While it's important to remember Sony (and all PlayStation Network users) are the victims of a crime when we talk about the PSN attacks, it's also important to know why Sony has come in for criticism over the affair.
It's been accused of acting too slowly in alerting customers, but perhaps just as damning is the revelation that, despite the PlayStation Network having been hacked at least once before, Sony boss Sir Howard Stringer claims in an interview with Bloomberg to have known nothing about the previous intrusion.
Could this lack of information at the top - or the culture that led to the matter being deemed not important enough - have led to a sense of complacency over Sony's level of security?
"We have a network that gave people services free," Stringer tells Bloomberg in relation to Sony's level of PSN security. "It didn't seem like the likeliest place for an attack."
Making matters worse is the fact it appears the company had suffered additional hacks in 2008, including a September 2008 intrusion into Sony's developer network by a British teenager and a December 2008 hack in PlayStation Home.

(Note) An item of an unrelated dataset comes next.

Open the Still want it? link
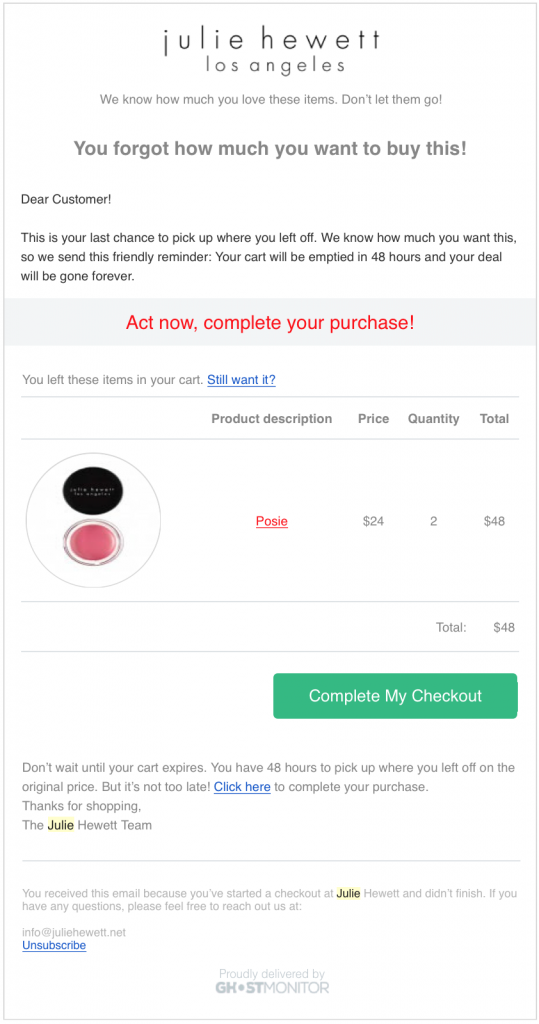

Saying that these 2008 attacks were unrelated to those in 2011, a Sony spokesperson told Bloomberg "The one incident that related to PlayStation Network, once we identified what it was, they went in and fixed it."
The same report then discusses the rumour that a staging point for last month's attack was a Navy computer in California being used as a proxy server (with the hackers first supposedly making use of a server rented from Amazon).